Snow at the Edge, 8 x 8 inches, oil on panel.
Diebenkorn tends to have in his work what Proust says about memory. You don’t quite know where everything came from. In the Ocean Park series… if you go down, see his studio, walk along the beach and see the ocean, concrete bunkers, freeways, even a little transom window you look out of — he get that into the work. He takes something and essentializes it in an oblique way. — Wayne Thiebaud, California Landscapes: Richard Diebenkorn / Wayne Thiebaud
I have a preference for summer. I don’t think that’s outrageous. But I don’t hate winter, and any indication to that affect is pure theater. In relation to winter painting, I’m torn by the wisdom of two friends. Patti always reminds me of the diversity of color in the winter landscape. And Mary, speaking to the art market, once quipped, “Winter doesn’t sell.” I’ve found both things to be partly true.
Snow no. 4, 12 x 12 inches, oil on panel.
To be honest, I’m less interested in the earth tones in our winter landscape than I am in the play of light on the lush blue-green fields of summer color. I suspect, if I’d been born more squarely in the era of abstraction, I’d have emerged a color field painter. But I’m interested in depiction, which David Hockney proposes is the central concern of contemporary painters — a proposal with which I fully agree. The trick, of course, in addition to focusing the eye on content is in developing a personal language of depiction. This winter I‘ve learned that depiction — both in the sense of growing my language of painting and in telling a story of this place — requires that I see beyond the earth tones. I’ve embraced snow.

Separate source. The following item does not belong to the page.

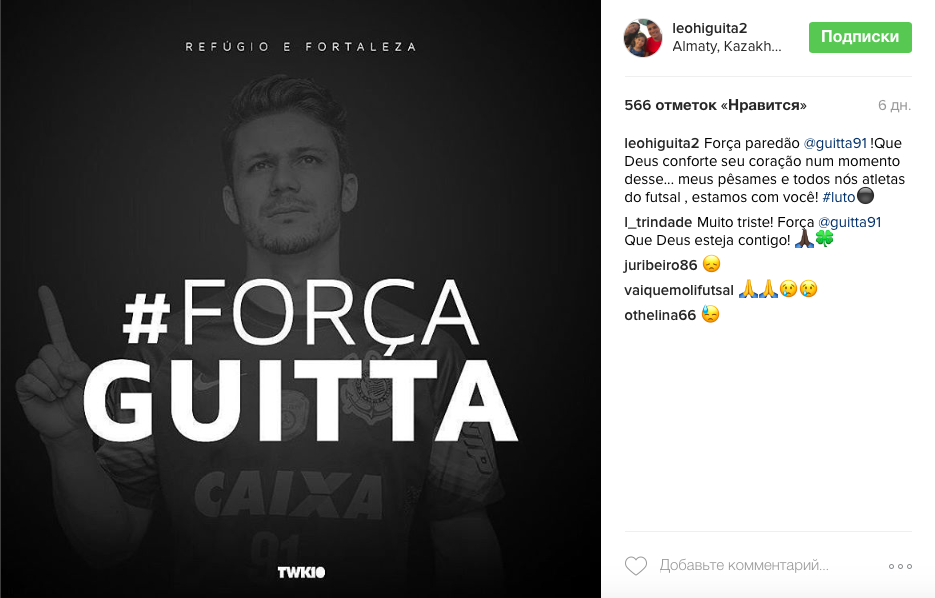Click the add comment input field

(744, 565)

I’ve located myself here — I‘ve chosen to be on Cape Cod in a way that’s more discerning than how I landed in Providence — not as an artist of identity or other big narratives, but as an artist of the particular, the local. I need to look beyond my preferences and understand that there’s life and possibility in things that aren’t my ‘first choice.’ And with humility, I need to consider that ‘choice’ isn’t even at the heart of the matter.
Wish You Were Here no. 86, 4 x6 inches, oil on panel.

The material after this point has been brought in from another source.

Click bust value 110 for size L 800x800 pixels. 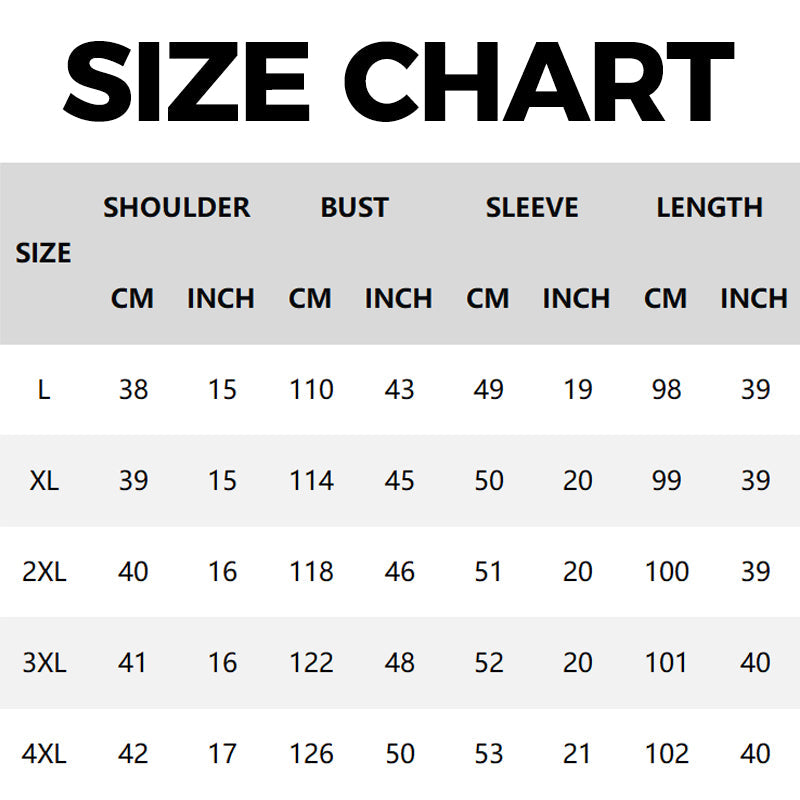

Maggi Hambling is fond of quoting her teacher, Yvonne Dreary, who told her, ‘The subject chooses you, you don’t choose the subject.’ Jennifer Ramkalawon in the her monograph on Hambling’s drawings, Maggi Hambling: Touch, quotes Hambling as expanding this idea:
As far as I’m concerned, the subject must be in charge of every mark. In a Constable drawing, for instance, you can smell Suffolk mud, feel the hide of a cow, touch the side of a cart, hear the wind charging through the leaves of native Suffolk Black Poplars. What moves me in drawing , what moves me in any art form, is how much the artists has been taken over by the subject and become a channel for it. Brancusi said it wasn’t difficult to make a work of art, the difficulty lay in being in the right state to make it. I try to be a conduit, get rid of all my own baggage, in order that the truth of the person, animal, wave (or whatever it happens to be) can be discovered. (P.10)
Maybe winter found me?
Wish You Were Here no. 86, 4 x 6 inches, oil on panel.

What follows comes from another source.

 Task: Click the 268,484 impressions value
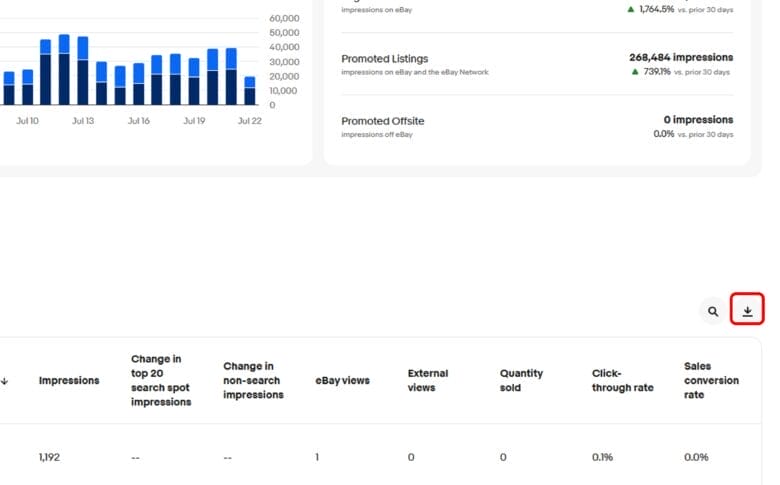coord(680,57)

I’m over the idea of art being ‘centered’ in big cities or institutions. I’m more interested in what emerges from everywhere. In this way, I feel kindred to Diebenkorn. He didn’t go to NYC and in his lifetime was regionalized as a ‘California painter.’ He’s now clearly one of the greatest American artists of his generation. But his work is infused with California.
There’s aspiration and a dash of conceit in my ruminations. More than anything, though, is a search for purpose and eating in the work. What does it mean to paint here? To paint here now — untethered from some idea of genealogy or history of painting in this place? I’ not connected to the ‘Provincetown tradition’ — it’s not the tradition that informed my education, nor am I much inspired by it.
This place is a nexus of meaning for so many people. It represents an untethering from the everydayness of life, and also connects us to the sublime — in that big sense of awe (and dread) of nature. For those who come here to escape various cultural and political oppressions, this place enacts a sense of freedom — which I suspect is felt by all visitors who pay attention. But to know this place, you need to experience its seasons. It took me almost a decade to understand how little I knew of Cape Cod — and how the meaning I took from this place was a conflation of historical fragments and psychological projection. As they say, the beginning of wisdom is to understand one’s ignorance. I’m, perhaps finally, ready to learn what this place has to teach me.